CPOY 74 Portfolio Gold, College Photographer of the Year: Graham Dickie
A body of work that demonstrates versatility, expertise and depth and showcases a photographer’s vision.
Caption
Slide 42 of 54
The parking lot outside is empty and ice-covered and a storm is blowing into the Canisteo Valley in Western New York, sending wisps of snow across the asphalt. I’m talking inside with Erick, a twentysomething motel clerk and aspiring comic book artist. Erick has spent his whole life in this town, Hornell. I get the impression he spends most days behind his desk staring out at the frozen parking lot, fantasizing about a comic book character of his he calls Brimstone, who he tells me all about. Erick describes Brimstone as an antihero inhabiting a fantasy universe full of volcanoes and dinosaurs and hidden lairs. A man of the people, he says. Erick forged him from the same political anger and sense of isolation that then directs him on a conspiracy theory-ridden screed about the government shutdown in the winter of 2018-2019; he makes this clear when he abruptly transitions from one topic to the other, likening Brimstone -- his devil-may-care gusto, how he challenges society -- to President Trump.
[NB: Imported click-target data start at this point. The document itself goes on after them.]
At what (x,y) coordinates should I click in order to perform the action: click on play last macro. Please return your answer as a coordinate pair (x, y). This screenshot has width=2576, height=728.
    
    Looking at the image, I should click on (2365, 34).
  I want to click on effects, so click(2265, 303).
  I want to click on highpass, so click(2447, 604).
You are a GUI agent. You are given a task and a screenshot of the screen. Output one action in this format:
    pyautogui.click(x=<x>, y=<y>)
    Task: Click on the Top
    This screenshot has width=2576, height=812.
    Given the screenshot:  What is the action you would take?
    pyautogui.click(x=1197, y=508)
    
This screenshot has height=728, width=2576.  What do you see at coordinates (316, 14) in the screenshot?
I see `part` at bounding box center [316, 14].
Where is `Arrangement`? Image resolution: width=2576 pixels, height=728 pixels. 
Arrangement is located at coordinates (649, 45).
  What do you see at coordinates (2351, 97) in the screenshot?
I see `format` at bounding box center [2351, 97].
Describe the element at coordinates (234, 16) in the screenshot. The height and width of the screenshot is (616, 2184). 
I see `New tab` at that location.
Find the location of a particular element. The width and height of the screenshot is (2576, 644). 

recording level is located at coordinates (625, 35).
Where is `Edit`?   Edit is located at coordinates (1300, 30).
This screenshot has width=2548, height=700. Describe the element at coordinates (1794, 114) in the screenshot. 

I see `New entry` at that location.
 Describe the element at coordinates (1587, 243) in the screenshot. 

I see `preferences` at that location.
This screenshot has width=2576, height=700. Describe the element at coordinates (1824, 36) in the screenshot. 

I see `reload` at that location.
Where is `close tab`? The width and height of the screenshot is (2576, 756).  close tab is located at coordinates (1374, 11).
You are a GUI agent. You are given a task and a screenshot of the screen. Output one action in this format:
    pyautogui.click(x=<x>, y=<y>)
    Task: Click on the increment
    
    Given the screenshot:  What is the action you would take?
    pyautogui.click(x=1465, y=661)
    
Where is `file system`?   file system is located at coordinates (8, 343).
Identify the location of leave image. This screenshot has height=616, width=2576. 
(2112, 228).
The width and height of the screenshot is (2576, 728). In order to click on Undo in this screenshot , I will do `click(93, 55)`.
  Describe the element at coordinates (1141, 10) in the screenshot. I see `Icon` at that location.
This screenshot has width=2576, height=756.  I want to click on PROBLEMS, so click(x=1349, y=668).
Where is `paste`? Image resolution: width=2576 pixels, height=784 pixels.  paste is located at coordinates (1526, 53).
I left my talk with Erick thinking, 'That’s the feeling I want to photograph here.' I wanted this resulting project, "Brimstone," to help me understand Erick and the shroud that has fallen over formerly prosperous farming or industrial towns in Upstate New York. Erick’s disposition, his youth, his quiet desolation speak deeply to the conditions that have created our current political climate -- and the chance of their perpetuity. I was especially inspired by the prescient novels of John Updike, particularly the grim social realism of his "Rabbit" series. We see many photo projects about poverty-stricken areas in the Rust Belt, the Deep South, Appalachia, etc., and attempts to locate the schisms in American life there; Upstate New York remains relatively undercovered. (Trump did win 45 out of 62 counties in New York, some dominantly.) So on winter mornings, with the temperatures often in single digits, I would take my pocket camera, drive into the countryside, and begin to wander. "Brimstone" resulted -- a meditation on economic disenfranchisement and social isolation in Upstate New York and an attempt to forge compassion from loneliness, to understand how we can begin to heal.